Oleh: Robbi Herfandi (Mahasiswa Hubungan Internasional)
Indonesia menganut paham demokrasi, kata demokrasi membekas dari segi Bahasa Yunani yaitu Demos adalah Rakyat sedangkan Kratos adalah Kekuasaan, maka dapat disimpulkan bahwa kekuasaan berada di tangan rakyat.
Ide-Ide demokrasi mulai dinyalakan dan menginspirasi rakyat perancis oleh para pemikir ulung berasal dari Inggris, Prancis dan Swedia yang telah menyebarkan paham demokrasi pada abad 17-18 yakni Jhon Locke, Montesquieu, Voltaire, dan Rousseau.

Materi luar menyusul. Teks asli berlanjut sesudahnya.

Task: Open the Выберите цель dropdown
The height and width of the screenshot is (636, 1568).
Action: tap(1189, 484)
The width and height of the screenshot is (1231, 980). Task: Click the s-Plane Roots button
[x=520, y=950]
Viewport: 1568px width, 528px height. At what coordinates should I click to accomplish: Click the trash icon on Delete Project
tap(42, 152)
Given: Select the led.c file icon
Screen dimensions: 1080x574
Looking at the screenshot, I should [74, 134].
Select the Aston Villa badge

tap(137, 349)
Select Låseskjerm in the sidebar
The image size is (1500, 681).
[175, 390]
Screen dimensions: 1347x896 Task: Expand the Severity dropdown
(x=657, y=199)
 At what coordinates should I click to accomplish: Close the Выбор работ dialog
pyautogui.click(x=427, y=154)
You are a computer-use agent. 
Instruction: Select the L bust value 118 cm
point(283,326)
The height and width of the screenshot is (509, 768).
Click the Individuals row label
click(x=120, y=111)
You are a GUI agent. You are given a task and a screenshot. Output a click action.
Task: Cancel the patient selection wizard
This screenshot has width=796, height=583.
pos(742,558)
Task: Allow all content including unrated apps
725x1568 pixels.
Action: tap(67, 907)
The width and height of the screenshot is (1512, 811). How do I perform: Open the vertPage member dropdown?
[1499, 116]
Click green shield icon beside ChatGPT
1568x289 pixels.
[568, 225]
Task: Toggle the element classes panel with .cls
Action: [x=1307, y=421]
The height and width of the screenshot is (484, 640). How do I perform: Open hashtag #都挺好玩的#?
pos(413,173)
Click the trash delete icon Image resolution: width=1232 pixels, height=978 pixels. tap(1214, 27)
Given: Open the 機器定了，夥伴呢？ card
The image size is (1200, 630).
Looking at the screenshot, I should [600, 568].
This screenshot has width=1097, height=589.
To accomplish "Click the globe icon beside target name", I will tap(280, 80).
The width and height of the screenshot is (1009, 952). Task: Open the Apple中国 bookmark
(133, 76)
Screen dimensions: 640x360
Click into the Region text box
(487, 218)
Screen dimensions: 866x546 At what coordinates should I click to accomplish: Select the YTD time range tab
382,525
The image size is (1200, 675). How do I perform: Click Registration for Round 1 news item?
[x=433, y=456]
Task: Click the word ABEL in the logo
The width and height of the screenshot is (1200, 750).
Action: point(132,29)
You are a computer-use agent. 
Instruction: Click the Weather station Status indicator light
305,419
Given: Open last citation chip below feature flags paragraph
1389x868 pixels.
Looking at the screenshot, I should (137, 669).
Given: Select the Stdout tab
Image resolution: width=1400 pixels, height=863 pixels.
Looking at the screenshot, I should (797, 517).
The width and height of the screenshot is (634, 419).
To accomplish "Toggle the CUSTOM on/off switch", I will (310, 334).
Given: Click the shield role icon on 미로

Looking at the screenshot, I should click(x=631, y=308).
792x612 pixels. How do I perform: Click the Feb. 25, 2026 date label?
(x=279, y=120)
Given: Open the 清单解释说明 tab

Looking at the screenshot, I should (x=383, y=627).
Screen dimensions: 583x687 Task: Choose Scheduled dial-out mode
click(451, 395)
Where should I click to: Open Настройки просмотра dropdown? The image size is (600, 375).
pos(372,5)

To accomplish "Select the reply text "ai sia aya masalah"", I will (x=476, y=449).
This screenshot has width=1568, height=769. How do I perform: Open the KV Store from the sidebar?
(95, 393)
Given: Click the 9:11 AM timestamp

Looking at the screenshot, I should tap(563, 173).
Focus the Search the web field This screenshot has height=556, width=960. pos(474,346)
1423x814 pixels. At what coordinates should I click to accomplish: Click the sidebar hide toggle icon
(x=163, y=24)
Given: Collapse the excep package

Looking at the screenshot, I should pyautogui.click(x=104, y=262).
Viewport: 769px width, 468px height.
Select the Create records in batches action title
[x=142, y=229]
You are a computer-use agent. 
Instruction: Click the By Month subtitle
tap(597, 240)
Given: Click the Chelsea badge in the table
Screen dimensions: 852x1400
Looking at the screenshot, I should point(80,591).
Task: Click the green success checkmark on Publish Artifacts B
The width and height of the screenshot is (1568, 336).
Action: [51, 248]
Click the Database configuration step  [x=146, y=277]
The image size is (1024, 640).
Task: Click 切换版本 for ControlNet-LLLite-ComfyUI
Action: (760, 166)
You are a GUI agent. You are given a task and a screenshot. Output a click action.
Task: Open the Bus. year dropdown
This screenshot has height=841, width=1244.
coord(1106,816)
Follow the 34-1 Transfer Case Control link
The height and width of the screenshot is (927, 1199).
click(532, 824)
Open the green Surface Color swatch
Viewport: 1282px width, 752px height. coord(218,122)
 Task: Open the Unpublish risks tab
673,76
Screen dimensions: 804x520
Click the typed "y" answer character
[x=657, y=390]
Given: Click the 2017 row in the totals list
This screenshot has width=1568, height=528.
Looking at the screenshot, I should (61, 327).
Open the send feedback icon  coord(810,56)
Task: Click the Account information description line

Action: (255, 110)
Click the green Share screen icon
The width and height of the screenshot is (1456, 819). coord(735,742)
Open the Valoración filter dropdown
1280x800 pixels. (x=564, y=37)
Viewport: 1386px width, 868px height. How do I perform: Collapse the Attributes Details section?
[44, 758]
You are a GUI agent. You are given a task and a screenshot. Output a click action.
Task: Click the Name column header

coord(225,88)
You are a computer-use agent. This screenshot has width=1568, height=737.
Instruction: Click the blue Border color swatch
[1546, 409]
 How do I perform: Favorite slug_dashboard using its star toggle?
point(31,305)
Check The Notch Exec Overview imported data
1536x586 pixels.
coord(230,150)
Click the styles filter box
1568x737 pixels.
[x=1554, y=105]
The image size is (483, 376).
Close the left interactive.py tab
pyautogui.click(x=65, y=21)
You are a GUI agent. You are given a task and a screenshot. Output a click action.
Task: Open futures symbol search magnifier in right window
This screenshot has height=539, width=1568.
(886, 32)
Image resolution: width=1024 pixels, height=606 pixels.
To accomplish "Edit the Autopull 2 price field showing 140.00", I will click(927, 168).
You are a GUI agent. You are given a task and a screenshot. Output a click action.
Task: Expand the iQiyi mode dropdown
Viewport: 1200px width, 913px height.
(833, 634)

Sehingga pengaruh dialektika intelektual dari pemikir di atas terciptanya Revolusi Prancis yang berlandaskan “Liberte, Egalite dan Fraternite” sebagai bentuk perlawanan dari pemusatan kekuasaan dan haus kekuasaan yang kita kenal dengan pemimpin otoritarianisme dan feodalisme sebagaimana Voltaire menentang akan hal itu dan menginspirasi.
Gagasan yang mereka bawa seperti montesquieu perihal Trias Politica, pembagian kekuasaan Eksekutif, Legislatif, dan Yudikatif, tujuan dasar dari kekuasaan dibagi itu adalah untuk melakukan Check and Balance agar penumpukan kekuasaan tidak berada pada satu individu, namun apakah Trias Politica secara praktik sudah berdasarkan daulat rakyat?
Jika kita melihat secara historis sistem demokrasi sangat lah relevan dengan Indonesia, karena demokrasi tidaklah terlepas dari Hak Asasi Manusia dimana John locke berpandangan dimana rakyat memberikan otoritas kepada pemerintah untuk melindungi HAM mereka, dimana negara ini juga notabene nya adalah terjajah, hadir nya demokrasi sebagai Antitesa dari imperialisme, kolonialisme, dimana Negara Bangsa bebas untuk menentukan nasibnya sendiri, tanpa intervensi dari pihak siapapun, pun rakyat yang berada di dalam nya memiliki daulat atas dirinya sendiri dalam menentukan arah negara bangsa Indonesia ini kedepan “Otonom tapi tidak Otokratik”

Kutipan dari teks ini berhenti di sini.